Economy of Slovenia


Economy of Slovenia

Slovenia today is a developed country that enjoys prosperity and stability, as well as a GDP per capita substantially higher than that of the other transitioning economies of Central Europe.

History

Although it comprised only about one-thirteenth of Yugoslavia's total population, it was the most productive of the Yugoslav republics, accounting for one-fifth of its GDP and one-third of its exports. It thus gained independence in 1991 with an already relatively prosperous economy and strong market ties to the West.

Since that time, it has pursued diversification of its trade with the West and integration into Western and transatlantic institutions vigorously. Slovenia is a founding member of the World Trade Organization, joined CEFTA in 1996, and joined the European Union on 1 May 2004. In June 2004 it joined the European Exchange Rate Mechanism. The euro was introduced at the beginning of 2007 and circulated alongside the tolar until 14 January 2007. Slovenia also participates in SECI (Southeast European Cooperation Initiative), as well as in the Central European Initiative, the Royaumont Process, and the Black Sea Economic Council.

Current situation

Today, Slovenia is the most prosperous country of transition Europe and is well-poised to join the mainstream of modern industrial economies. It has advanced to the ranks of developed countries. It benefits from a well-educated and productive work force, and its political and economic institutions are vigorous and effective. Its per capita income is now 93% of the European Union average.
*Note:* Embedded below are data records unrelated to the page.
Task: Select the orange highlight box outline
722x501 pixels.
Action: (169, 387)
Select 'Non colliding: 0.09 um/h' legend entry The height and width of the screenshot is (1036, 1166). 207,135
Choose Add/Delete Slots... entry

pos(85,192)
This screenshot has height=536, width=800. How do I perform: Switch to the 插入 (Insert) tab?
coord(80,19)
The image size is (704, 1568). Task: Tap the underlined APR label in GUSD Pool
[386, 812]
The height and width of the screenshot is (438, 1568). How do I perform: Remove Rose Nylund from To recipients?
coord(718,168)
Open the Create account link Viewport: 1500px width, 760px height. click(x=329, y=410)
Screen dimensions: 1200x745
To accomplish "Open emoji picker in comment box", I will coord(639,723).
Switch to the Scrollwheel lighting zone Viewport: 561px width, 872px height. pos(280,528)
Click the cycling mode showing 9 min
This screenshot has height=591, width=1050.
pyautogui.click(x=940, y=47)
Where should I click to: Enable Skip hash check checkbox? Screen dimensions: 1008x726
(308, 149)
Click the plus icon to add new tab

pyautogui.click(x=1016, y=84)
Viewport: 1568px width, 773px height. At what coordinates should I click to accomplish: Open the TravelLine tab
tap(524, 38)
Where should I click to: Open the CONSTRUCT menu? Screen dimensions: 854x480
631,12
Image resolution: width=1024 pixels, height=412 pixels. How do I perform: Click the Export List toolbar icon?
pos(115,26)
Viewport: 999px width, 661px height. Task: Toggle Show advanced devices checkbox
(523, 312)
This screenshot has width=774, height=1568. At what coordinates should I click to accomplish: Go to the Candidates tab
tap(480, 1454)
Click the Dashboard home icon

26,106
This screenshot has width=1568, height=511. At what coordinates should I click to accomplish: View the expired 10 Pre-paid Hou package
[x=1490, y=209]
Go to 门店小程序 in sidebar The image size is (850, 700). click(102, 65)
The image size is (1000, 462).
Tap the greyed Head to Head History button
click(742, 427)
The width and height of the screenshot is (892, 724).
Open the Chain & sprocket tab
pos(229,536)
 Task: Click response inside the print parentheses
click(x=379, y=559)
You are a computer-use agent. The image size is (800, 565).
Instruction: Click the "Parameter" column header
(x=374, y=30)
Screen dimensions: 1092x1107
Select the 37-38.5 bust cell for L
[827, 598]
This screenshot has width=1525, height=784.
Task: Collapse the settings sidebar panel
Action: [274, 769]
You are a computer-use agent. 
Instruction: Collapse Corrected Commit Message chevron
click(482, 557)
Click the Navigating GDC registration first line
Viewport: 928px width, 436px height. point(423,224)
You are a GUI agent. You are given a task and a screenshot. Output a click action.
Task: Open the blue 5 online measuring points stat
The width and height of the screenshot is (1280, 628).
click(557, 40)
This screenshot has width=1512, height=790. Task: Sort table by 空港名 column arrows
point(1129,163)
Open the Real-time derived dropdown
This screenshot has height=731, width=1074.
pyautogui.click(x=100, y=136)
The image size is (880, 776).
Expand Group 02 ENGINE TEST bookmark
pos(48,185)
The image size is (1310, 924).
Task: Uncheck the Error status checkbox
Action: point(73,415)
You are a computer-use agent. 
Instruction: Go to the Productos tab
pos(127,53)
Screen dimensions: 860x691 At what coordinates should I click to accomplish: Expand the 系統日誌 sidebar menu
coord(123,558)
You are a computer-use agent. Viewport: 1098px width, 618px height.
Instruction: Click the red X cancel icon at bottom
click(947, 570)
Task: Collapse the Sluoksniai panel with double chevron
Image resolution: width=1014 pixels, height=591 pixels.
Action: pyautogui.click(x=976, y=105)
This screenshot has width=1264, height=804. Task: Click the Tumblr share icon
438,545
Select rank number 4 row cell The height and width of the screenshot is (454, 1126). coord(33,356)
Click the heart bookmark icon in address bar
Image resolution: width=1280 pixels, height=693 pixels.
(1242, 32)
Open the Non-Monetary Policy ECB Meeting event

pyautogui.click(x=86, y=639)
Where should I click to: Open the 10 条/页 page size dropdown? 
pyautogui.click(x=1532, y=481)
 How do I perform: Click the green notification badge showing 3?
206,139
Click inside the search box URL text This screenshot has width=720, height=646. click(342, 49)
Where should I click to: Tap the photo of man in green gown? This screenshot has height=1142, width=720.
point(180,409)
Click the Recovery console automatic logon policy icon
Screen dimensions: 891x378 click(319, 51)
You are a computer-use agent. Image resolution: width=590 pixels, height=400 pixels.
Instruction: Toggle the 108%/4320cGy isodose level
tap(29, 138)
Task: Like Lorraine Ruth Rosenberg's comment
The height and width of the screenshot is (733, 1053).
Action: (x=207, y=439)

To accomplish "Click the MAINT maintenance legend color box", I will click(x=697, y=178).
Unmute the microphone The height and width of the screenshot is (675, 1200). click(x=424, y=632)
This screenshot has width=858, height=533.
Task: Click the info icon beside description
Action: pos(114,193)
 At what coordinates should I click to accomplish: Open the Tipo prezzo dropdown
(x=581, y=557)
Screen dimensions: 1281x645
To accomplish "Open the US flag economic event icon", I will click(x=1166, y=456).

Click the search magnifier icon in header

Although Slovenia has taken a cautious, deliberate approach to economic management and reform, with heavy emphasis on achieving consensus before proceeding, its overall record is one of success.

The current account deficit began in 1998 (-US$147.2 million), deepened in 1999 to -$782.6 million, and improved slightly in 2000 on stronger exports to -$594.2 million. In 2006, Slovenia's economic growth reached 5.7%, annual inflation stood at 2.8% in 2005, and the debt to GDP ratio was well within Maastricht parameters. Due to its macroeconomic stability, favourable foreign debt position, and obvious interest in EU membership, Slovenia consistently receives the highest credit rating of all transition economies.

Trade

Slovenia's trade is oriented towards other EU countries, mainly Germany, Austria, Italy, and France. This is the result of a wholesale reorientation of trade toward the West and the growing markets of central and eastern Europe in the face of the collapse of its Yugoslav markets. Slovenia's economy is highly dependent on foreign trade. Trade equals about 120 % of GDP (exports and imports combined). About two-thirds of Slovenia's trade is with EU members, a primary motivation for seeking EU membership.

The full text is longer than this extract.